In this case we will deploy a haproxy node in front of many proxy nodes. Browsers will connect to haproxy node that will distribute TCP connections to proxy nodes using round robin scheme.

This deployment is different from previously described Way 2 because haproxy and Squid instances will be connected using PROXY protocol. This protocol is used to notify Squid of real IP addresses of haproxy clients (browsers). It allows for full policy members matching by Active Directory name and IP address, ranges and subnets, removing limitations described at Way 2 article.

  1. Create new type A record for proxy.example.lan with IP address 192.168.178.10. This will be the haproxy frontend to our cluster.

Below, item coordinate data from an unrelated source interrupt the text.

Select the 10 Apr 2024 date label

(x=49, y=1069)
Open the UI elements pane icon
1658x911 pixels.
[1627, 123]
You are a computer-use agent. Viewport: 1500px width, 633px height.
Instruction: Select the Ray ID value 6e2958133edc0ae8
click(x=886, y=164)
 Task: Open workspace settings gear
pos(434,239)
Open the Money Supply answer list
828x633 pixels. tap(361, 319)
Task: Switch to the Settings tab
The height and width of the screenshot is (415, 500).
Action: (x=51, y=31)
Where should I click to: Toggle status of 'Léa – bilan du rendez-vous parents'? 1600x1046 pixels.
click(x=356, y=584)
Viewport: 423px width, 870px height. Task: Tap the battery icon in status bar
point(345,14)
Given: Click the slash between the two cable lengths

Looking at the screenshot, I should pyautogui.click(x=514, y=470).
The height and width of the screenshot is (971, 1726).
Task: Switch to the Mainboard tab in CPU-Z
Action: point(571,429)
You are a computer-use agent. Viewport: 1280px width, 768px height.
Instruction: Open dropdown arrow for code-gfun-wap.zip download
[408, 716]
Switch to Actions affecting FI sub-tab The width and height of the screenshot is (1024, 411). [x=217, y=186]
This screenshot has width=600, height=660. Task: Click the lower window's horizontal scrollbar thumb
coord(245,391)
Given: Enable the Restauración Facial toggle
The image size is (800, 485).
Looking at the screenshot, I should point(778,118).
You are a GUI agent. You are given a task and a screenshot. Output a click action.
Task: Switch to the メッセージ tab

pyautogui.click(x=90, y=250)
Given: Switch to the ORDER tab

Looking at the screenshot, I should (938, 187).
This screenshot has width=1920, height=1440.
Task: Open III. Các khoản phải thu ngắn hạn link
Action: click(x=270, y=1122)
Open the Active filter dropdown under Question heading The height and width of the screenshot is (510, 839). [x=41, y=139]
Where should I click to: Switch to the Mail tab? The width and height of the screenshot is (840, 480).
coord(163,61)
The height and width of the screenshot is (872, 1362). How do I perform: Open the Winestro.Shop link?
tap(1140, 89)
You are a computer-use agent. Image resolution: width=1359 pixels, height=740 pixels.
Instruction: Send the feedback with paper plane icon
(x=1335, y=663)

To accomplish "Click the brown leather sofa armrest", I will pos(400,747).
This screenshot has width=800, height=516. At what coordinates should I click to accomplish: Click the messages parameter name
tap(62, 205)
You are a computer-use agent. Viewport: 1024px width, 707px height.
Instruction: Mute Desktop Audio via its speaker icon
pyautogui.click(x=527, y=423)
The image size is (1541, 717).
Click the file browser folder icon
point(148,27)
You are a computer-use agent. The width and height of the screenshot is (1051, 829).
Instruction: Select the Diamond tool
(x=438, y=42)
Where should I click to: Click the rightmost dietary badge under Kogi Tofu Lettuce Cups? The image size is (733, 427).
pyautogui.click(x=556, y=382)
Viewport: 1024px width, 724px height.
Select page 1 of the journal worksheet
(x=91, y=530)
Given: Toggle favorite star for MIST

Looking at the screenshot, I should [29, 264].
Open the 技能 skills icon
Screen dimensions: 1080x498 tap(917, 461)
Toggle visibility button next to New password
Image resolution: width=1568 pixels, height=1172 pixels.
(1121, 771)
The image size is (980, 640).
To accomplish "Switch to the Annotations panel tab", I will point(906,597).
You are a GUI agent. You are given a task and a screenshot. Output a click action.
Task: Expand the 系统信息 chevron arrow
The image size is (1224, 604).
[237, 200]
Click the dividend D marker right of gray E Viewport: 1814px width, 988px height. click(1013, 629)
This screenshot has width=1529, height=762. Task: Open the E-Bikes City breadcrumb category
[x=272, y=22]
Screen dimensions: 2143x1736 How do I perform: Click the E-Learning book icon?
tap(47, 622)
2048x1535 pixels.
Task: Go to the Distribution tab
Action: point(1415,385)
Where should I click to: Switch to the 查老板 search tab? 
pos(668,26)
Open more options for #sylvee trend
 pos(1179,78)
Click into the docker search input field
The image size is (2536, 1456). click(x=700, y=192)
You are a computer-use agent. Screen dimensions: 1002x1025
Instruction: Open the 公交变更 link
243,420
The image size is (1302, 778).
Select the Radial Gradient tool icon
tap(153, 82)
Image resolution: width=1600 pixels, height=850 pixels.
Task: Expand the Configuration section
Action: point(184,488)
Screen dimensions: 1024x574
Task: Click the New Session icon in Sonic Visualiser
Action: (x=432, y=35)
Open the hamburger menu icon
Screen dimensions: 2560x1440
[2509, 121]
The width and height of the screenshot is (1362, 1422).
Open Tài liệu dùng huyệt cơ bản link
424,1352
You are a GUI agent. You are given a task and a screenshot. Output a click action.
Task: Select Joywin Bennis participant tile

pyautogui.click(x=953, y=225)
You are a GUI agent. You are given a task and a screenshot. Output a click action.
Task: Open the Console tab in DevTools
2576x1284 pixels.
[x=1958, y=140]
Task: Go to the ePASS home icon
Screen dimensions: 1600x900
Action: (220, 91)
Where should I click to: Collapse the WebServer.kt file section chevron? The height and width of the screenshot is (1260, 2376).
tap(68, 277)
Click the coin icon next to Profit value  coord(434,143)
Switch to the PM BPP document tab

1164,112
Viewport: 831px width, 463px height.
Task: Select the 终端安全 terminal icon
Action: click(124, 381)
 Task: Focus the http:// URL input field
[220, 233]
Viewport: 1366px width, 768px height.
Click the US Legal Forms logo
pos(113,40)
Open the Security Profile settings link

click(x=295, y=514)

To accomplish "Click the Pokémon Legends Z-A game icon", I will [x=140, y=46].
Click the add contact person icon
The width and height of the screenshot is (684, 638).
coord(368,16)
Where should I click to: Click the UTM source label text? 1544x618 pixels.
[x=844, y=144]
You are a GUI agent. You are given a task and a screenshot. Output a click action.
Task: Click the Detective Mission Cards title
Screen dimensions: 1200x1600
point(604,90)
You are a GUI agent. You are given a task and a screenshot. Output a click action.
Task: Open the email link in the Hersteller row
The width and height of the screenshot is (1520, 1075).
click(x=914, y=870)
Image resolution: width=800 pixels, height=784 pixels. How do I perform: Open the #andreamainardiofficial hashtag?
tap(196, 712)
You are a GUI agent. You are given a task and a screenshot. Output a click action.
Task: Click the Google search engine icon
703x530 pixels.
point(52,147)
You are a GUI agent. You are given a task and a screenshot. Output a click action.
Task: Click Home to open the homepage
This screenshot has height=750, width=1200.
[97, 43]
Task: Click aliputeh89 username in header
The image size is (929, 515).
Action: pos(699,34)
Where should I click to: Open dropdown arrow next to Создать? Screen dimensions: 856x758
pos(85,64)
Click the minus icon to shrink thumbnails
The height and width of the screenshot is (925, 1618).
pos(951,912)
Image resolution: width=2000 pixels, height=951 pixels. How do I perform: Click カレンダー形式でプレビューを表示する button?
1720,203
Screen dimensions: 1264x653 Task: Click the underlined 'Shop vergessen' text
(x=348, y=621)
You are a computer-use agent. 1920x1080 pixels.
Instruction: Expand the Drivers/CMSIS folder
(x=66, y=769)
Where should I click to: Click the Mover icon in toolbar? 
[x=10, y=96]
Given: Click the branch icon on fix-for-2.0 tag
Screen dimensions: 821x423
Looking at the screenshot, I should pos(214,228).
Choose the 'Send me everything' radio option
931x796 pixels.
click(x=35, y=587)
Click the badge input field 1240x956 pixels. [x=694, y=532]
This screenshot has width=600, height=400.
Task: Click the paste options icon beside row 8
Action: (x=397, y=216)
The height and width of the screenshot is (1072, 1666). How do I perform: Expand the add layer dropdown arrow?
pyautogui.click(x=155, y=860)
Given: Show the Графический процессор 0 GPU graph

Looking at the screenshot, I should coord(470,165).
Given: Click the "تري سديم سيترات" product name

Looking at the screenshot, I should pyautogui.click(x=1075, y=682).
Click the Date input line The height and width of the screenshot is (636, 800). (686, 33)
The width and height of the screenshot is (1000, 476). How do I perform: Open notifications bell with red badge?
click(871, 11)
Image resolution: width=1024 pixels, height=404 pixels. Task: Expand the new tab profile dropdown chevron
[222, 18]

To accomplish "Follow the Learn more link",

    ../../../_images/ha_frontend8.png
  2. Create new type A record for node11.example.lan with IP address 192.168.178.11.

    ../../../_images/ha_node118.png
  3. Create new type A record for node12.example.lan with IP address 192.168.178.12.

    ../../../_images/ha_node128.png
  4. Configure haproxy on proxy.example.lan with the following configuration /etc/haproxy/haproxy.cfg. Note how each server is marked with send-proxy directive.

    global
        log /dev/log    local0
        log /dev/log    local1 notice
        chroot /var/lib/haproxy
        stats socket /run/haproxy/admin.sock mode 660 level admin
        stats timeout 30s
        user haproxy
        group haproxy
        daemon
    
    defaults
        log     global
        mode    tcp
        option  tcplog
        option  dontlognull
        timeout connect 5000
        timeout client  50000
        timeout server  50000
    
    frontend squid
        bind 192.168.178.10:3128
        default_backend squid_pool
    
    backend squid_pool
        balance roundrobin
        mode tcp
        server squid1 192.168.178.11:3128 check send-proxy
        server squid2 192.168.178.12:3128 check send-proxy
    
  5. Deploy two virtual appliances of Web Safety and assign IP address of 192.168.178.11 for the first node and 192.168.178.12 for the second node. For the instructions on how to assign static IP for a virtual appliance see article How to Set Static IP Address in VA.

  6. Enable support for PROXY protocol in UI / Squid / Settings / Netwrork by setting the Require presence of PROXY protocol header checkbox and providing haproxy’s IP address in address field as indicated on the following screenshot. Click Save and Restart.

    ../../../_images/proxy_squid3.png
  7. If Active Directory integration is required, follow the usual Active Directory configuration steps described in previous articles for each virtual appliance, but when configuring Kerberos authenticator provide the SPN based on proxy.example.lan and check the Use GSS_C_NO_NAME checkbox. This will let the node process requests for Kerberos authentication from browsers based on credentials contained in the request and not based on SPN (SPN still needs to be configured though).

    ../../../_images/gcc_c_no_name8.png
  8. Restart haproxy afterwards systemctl restart haproxy. Log in /var/log/haproxy.log should indicate both proxy nodes are working.